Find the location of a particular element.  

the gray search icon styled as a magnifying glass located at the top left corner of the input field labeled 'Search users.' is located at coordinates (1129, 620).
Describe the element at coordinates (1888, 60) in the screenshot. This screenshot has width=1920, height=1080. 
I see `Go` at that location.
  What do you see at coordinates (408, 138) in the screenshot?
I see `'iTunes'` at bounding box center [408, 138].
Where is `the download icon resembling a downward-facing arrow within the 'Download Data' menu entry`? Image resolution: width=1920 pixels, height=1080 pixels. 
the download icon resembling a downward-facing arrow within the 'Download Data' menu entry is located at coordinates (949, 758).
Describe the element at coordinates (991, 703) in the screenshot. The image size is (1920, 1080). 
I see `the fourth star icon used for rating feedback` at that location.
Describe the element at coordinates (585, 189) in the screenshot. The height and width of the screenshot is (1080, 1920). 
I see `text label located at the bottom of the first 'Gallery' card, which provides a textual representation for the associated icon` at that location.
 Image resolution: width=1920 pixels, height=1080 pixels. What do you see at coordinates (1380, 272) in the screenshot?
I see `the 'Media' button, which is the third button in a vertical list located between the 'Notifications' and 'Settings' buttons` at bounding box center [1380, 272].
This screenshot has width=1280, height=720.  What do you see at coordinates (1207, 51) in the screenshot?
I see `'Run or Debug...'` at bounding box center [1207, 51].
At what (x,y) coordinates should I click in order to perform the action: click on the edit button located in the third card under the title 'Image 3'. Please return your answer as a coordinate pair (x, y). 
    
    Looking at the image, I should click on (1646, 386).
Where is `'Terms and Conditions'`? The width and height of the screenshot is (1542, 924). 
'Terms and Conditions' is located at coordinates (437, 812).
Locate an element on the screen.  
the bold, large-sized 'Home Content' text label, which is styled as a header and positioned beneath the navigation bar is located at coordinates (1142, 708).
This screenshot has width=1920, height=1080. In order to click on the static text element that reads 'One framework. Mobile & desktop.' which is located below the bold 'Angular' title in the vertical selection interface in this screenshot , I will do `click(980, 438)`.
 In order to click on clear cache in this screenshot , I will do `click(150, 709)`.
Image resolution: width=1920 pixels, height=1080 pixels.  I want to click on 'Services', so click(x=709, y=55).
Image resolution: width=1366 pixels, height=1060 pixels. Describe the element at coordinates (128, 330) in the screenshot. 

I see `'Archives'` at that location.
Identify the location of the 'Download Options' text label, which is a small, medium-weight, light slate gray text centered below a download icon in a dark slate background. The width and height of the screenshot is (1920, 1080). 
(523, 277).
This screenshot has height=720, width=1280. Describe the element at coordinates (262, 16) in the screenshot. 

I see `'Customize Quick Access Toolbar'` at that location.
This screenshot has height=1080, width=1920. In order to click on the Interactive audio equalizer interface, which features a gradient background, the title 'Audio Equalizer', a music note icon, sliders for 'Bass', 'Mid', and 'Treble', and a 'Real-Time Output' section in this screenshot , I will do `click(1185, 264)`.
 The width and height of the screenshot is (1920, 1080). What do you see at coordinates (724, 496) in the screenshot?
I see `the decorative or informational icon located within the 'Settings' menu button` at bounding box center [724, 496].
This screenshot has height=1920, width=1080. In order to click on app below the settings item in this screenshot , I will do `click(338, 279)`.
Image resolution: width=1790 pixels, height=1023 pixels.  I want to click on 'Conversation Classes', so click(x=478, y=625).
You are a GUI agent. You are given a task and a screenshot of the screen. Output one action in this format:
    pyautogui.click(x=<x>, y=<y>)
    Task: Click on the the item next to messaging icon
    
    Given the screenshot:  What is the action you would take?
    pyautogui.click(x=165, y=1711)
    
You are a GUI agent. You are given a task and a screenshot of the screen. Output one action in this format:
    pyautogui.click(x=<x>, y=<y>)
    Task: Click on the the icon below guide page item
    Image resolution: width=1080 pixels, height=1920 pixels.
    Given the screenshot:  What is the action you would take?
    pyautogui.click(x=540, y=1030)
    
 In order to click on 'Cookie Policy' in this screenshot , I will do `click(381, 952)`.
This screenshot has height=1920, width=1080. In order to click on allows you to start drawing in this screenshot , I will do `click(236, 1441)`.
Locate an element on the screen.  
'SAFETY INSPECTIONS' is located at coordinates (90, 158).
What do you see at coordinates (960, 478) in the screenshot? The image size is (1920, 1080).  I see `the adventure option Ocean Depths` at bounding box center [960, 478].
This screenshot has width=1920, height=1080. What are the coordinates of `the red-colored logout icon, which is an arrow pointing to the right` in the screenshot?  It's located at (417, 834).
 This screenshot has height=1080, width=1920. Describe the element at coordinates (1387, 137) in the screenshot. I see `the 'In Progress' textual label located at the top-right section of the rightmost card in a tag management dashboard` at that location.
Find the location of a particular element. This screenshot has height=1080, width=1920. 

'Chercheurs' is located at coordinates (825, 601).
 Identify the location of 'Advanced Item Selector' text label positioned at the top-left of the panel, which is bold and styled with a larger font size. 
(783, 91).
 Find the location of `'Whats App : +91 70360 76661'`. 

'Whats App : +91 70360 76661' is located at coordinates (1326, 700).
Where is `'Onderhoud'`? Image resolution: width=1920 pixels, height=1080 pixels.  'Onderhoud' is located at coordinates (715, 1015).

• [WHAT THE TASK ASKS]: Reproduce all of the rows above word for word, keeping their original order.

• [ANSWER TO THIS EXERCISE]:
Find the location of a particular element.  

the gray search icon styled as a magnifying glass located at the top left corner of the input field labeled 'Search users.' is located at coordinates (1129, 620).
Describe the element at coordinates (1888, 60) in the screenshot. This screenshot has width=1920, height=1080. 
I see `Go` at that location.
  What do you see at coordinates (408, 138) in the screenshot?
I see `'iTunes'` at bounding box center [408, 138].
Where is `the download icon resembling a downward-facing arrow within the 'Download Data' menu entry`? Image resolution: width=1920 pixels, height=1080 pixels. 
the download icon resembling a downward-facing arrow within the 'Download Data' menu entry is located at coordinates (949, 758).
Describe the element at coordinates (991, 703) in the screenshot. The image size is (1920, 1080). 
I see `the fourth star icon used for rating feedback` at that location.
Describe the element at coordinates (585, 189) in the screenshot. The height and width of the screenshot is (1080, 1920). 
I see `text label located at the bottom of the first 'Gallery' card, which provides a textual representation for the associated icon` at that location.
 Image resolution: width=1920 pixels, height=1080 pixels. What do you see at coordinates (1380, 272) in the screenshot?
I see `the 'Media' button, which is the third button in a vertical list located between the 'Notifications' and 'Settings' buttons` at bounding box center [1380, 272].
This screenshot has width=1280, height=720.  What do you see at coordinates (1207, 51) in the screenshot?
I see `'Run or Debug...'` at bounding box center [1207, 51].
At what (x,y) coordinates should I click in order to perform the action: click on the edit button located in the third card under the title 'Image 3'. Please return your answer as a coordinate pair (x, y). 
    
    Looking at the image, I should click on (1646, 386).
Where is `'Terms and Conditions'`? The width and height of the screenshot is (1542, 924). 
'Terms and Conditions' is located at coordinates (437, 812).
Locate an element on the screen.  
the bold, large-sized 'Home Content' text label, which is styled as a header and positioned beneath the navigation bar is located at coordinates (1142, 708).
This screenshot has width=1920, height=1080. In order to click on the static text element that reads 'One framework. Mobile & desktop.' which is located below the bold 'Angular' title in the vertical selection interface in this screenshot , I will do `click(980, 438)`.
 In order to click on clear cache in this screenshot , I will do `click(150, 709)`.
Image resolution: width=1920 pixels, height=1080 pixels.  I want to click on 'Services', so click(x=709, y=55).
Image resolution: width=1366 pixels, height=1060 pixels. Describe the element at coordinates (128, 330) in the screenshot. 

I see `'Archives'` at that location.
Identify the location of the 'Download Options' text label, which is a small, medium-weight, light slate gray text centered below a download icon in a dark slate background. The width and height of the screenshot is (1920, 1080). 
(523, 277).
This screenshot has height=720, width=1280. Describe the element at coordinates (262, 16) in the screenshot. 

I see `'Customize Quick Access Toolbar'` at that location.
This screenshot has height=1080, width=1920. In order to click on the Interactive audio equalizer interface, which features a gradient background, the title 'Audio Equalizer', a music note icon, sliders for 'Bass', 'Mid', and 'Treble', and a 'Real-Time Output' section in this screenshot , I will do `click(1185, 264)`.
 The width and height of the screenshot is (1920, 1080). What do you see at coordinates (724, 496) in the screenshot?
I see `the decorative or informational icon located within the 'Settings' menu button` at bounding box center [724, 496].
This screenshot has height=1920, width=1080. In order to click on app below the settings item in this screenshot , I will do `click(338, 279)`.
Image resolution: width=1790 pixels, height=1023 pixels.  I want to click on 'Conversation Classes', so click(x=478, y=625).
You are a GUI agent. You are given a task and a screenshot of the screen. Output one action in this format:
    pyautogui.click(x=<x>, y=<y>)
    Task: Click on the the item next to messaging icon
    
    Given the screenshot:  What is the action you would take?
    pyautogui.click(x=165, y=1711)
    
You are a GUI agent. You are given a task and a screenshot of the screen. Output one action in this format:
    pyautogui.click(x=<x>, y=<y>)
    Task: Click on the the icon below guide page item
    Image resolution: width=1080 pixels, height=1920 pixels.
    Given the screenshot:  What is the action you would take?
    pyautogui.click(x=540, y=1030)
    
 In order to click on 'Cookie Policy' in this screenshot , I will do `click(381, 952)`.
This screenshot has height=1920, width=1080. In order to click on allows you to start drawing in this screenshot , I will do `click(236, 1441)`.
Locate an element on the screen.  
'SAFETY INSPECTIONS' is located at coordinates (90, 158).
What do you see at coordinates (960, 478) in the screenshot? The image size is (1920, 1080).  I see `the adventure option Ocean Depths` at bounding box center [960, 478].
This screenshot has width=1920, height=1080. What are the coordinates of `the red-colored logout icon, which is an arrow pointing to the right` in the screenshot?  It's located at (417, 834).
 This screenshot has height=1080, width=1920. Describe the element at coordinates (1387, 137) in the screenshot. I see `the 'In Progress' textual label located at the top-right section of the rightmost card in a tag management dashboard` at that location.
Find the location of a particular element. This screenshot has height=1080, width=1920. 

'Chercheurs' is located at coordinates (825, 601).
 Identify the location of 'Advanced Item Selector' text label positioned at the top-left of the panel, which is bold and styled with a larger font size. 
(783, 91).
 Find the location of `'Whats App : +91 70360 76661'`. 

'Whats App : +91 70360 76661' is located at coordinates (1326, 700).
Where is `'Onderhoud'`? Image resolution: width=1920 pixels, height=1080 pixels.  'Onderhoud' is located at coordinates (715, 1015).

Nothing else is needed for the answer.